Il est illusoire de penser pouvoir beaucoup agir sur le nombre des humains à l’horizon des prochaines années et décennies

Certains pays du Nord cherchent à contenir les migrations des Africains par des politiques d’aide au développement. C’est une fausse idée de penser que cela va stopper les migrations africaines. Le développement est plus que souhaitable, mais il ne faut pas en attendre une réduction des flux migratoires.
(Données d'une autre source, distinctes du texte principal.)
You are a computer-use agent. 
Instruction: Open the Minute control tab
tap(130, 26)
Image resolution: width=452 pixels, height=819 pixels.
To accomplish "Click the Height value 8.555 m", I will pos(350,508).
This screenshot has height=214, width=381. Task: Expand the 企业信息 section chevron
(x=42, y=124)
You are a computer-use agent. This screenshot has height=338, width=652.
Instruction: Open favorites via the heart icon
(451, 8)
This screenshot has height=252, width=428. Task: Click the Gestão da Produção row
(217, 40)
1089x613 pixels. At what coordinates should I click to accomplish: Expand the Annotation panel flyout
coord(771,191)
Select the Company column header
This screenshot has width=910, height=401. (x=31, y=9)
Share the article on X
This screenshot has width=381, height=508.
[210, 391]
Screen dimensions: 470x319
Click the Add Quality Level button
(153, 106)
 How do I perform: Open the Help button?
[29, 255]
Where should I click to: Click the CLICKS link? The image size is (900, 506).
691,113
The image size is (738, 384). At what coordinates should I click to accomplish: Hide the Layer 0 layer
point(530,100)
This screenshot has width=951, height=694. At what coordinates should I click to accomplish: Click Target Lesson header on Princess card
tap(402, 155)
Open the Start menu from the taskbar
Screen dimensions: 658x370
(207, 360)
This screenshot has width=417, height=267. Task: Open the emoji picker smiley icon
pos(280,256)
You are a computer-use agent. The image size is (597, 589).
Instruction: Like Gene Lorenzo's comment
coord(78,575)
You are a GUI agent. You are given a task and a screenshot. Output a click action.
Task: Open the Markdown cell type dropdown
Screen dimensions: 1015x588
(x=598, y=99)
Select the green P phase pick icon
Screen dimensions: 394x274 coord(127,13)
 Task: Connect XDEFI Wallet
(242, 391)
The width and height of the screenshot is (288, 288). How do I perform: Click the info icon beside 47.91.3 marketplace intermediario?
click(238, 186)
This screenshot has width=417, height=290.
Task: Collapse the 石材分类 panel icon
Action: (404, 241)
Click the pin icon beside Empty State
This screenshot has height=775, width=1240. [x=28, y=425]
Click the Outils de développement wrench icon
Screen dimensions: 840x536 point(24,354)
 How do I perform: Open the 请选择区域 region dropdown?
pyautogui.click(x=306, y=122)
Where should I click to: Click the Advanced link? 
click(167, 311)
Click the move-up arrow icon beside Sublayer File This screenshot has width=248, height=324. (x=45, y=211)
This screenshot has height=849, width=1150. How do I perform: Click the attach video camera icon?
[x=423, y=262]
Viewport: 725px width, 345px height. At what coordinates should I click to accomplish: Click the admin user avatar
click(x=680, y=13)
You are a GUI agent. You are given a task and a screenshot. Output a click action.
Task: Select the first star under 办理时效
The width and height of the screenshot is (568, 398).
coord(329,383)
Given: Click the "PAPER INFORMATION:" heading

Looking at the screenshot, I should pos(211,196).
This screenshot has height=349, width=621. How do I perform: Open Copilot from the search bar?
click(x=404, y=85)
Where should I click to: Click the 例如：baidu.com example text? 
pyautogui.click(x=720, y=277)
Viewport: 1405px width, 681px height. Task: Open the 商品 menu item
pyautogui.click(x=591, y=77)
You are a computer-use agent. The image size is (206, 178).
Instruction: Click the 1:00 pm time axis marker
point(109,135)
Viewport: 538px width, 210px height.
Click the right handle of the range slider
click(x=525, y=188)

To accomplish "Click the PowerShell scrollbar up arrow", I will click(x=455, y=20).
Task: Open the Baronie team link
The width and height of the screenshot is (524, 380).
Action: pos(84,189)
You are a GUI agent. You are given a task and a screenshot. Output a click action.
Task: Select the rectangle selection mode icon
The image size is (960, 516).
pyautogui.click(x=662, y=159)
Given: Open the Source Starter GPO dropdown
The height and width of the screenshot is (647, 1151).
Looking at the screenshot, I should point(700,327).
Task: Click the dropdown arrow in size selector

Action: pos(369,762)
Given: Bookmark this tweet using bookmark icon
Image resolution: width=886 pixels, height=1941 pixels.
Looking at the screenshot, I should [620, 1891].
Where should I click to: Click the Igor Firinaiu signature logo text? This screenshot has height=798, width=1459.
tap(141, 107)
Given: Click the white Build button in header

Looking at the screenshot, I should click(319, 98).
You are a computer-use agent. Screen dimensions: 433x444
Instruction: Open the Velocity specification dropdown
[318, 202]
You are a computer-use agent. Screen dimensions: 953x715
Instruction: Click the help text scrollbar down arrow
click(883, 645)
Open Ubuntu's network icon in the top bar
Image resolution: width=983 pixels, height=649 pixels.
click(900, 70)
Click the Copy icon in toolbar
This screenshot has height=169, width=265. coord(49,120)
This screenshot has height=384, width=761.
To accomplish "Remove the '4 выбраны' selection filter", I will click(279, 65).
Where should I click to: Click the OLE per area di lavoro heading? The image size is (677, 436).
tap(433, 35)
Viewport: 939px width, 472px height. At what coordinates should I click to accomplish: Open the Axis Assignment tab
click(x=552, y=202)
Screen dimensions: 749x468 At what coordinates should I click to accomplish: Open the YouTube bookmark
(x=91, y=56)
Cela ne peut que les favoriser.

Que valent les projections des démographes ?

Les projections démographiques sont relativement sûres lorsqu’il s’agit d’annoncer l’effectif de la population dans les dix, vingt ou trente prochaines années. La plupart des humains qui vivront alors sont en effet déjà nés, on connaît le nombre de ceux vivant aujourd’hui, et l’on peut sans trop d’erreurs donner la proportion de ceux qui mourront d’ici là. Concernant les nouveau-nés qui viendront s’ajouter, leur nombre peut également être estimé, car les femmes qui mettront au monde des enfants dans les vingt prochaines années sont déjà nées, on connaît leur effectif et on peut faire pareillement une hypothèse sur leur fécondité.

Serons-nous trop nombreux pour notre planète ?

Il est illusoire de penser pouvoir beaucoup agir sur le nombre des humains à l’horizon des prochaines années et décennies. S’il augmente, c’est à un rythme qui décélère de lui-même, les femmes et les hommes ayant fait le choix d’avoir peu d’enfants, tout en leur assurant une vie longue et de qualité. L’humanité n’échappera cependant pas à un surcroît de 2 milliards d’habitants d’ici à trente ans, en raison de l’inertie démographique que nul ne peut empêcher. Il est possible d’agir en revanche sur les modes de vie, et cela sans attendre, afin de les rendre plus respectueux de l’environnement et de la biodiversité et plus économes en ressources. La vraie question, celle dont dépend la survie de l’espèce humaine à terme, est finalement moins celle du nombre des humains que celle de leur mode de vie.